The new prime minister says he wants that recruitment completed over the next three years, with Patel set to chair a new national policing board to oversee the process.
Britain's first Indian-origin Home Secretary Priti Patel. (Picture from official website)
Britain's first Indian-origin Home Secretary Priti Patel. (Picture from official website)

LONDON: Priti Patel, Britain's first Indian-origin Home Secretary, began her new job on Friday by putting into action the new Prime Minister Boris Johnson's pledge to recruit 20,000 additional police officers on the streets of the country.

Johnson had made this a central promise in his very first speech on the steps of Downing Street earlier this week, just hours before he charged Patel with the new security brief.

"As I said on the steps of Downing Street this week, my job as Prime Minister is to make our streets safer," said Johnson in a Downing Street statement on Friday.

"People want to see more officers in their neighbourhoods, protecting the public and cutting crime. I promised 20,000 extra officers and that recruitment will now start in earnest," he said.

The new prime minister says he wants that recruitment completed over the next three years, with Patel set to chair a new national policing board to oversee the process.

"The rise we've seen in serious violence is deeply worrying. An additional 20,000 officers sends a clear message that we are committed to giving police the resources they need to tackle the scourge of crime," said the new minister in charge of the UK Home Office.

"This is the start of a new relationship between the government and the police working even more closely together to protect the public," she added.

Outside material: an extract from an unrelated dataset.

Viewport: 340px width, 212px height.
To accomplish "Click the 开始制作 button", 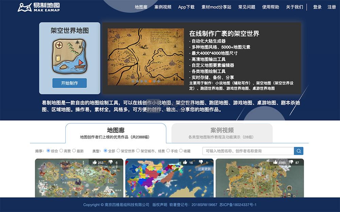I will point(69,83).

In addition, the Home Office said Johnson-led government will urgently review the pilot which makes it simpler for officers to use stop and search powers, with a view to rolling this out across all forces as part of ongoing work to tackle serious violence.

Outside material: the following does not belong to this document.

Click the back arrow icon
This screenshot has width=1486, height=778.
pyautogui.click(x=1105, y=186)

In April, seven forces across Britain started a trial with relaxed conditions on the use of Section 60 of the UK's Criminal Justice and Public Order Act which allows them to stop and search suspected individuals.

"The Prime Minister has been clear he fully supports the police's use of stop and search to tackle and disrupt those carrying knives," the Home Office said.

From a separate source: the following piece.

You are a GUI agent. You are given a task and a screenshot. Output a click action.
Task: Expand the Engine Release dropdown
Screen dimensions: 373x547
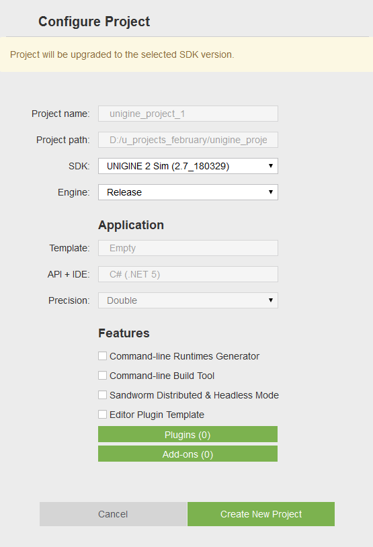click(x=188, y=192)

As the new Home Secretary, Patel will be in charge of not only the UK's security and policing but also visa and immigration policies.

She has long argued for a points-based immigration system, something Johnson confirmed will be among his priorities in his first address to the UK Parliament as Prime Minister.

"For years, politicians have promised the public an Australian-style points based system. And today I will actually deliver on those promises – I will ask the Migration Advisory Committee to conduct a review of that system as the first step in a radical rewriting of our immigration system,” he said.

This will be another key task for Patel to oversee.

It remains to be seen how much a new immigration strategy would vary from that finalised under the previous Theresa May-led government when Sajid Javid had launched a White Paper on a skills-based post-Brexit visas and immigration strategy as then Home Secretary.

The proposals, which were to be phased in from December 2021 at the end of a proposed transition period for Britain's exit from the European Union (EU), were claimed to level the UK's immigration playing field with the end of free movement for people from within the 28-member economic bloc.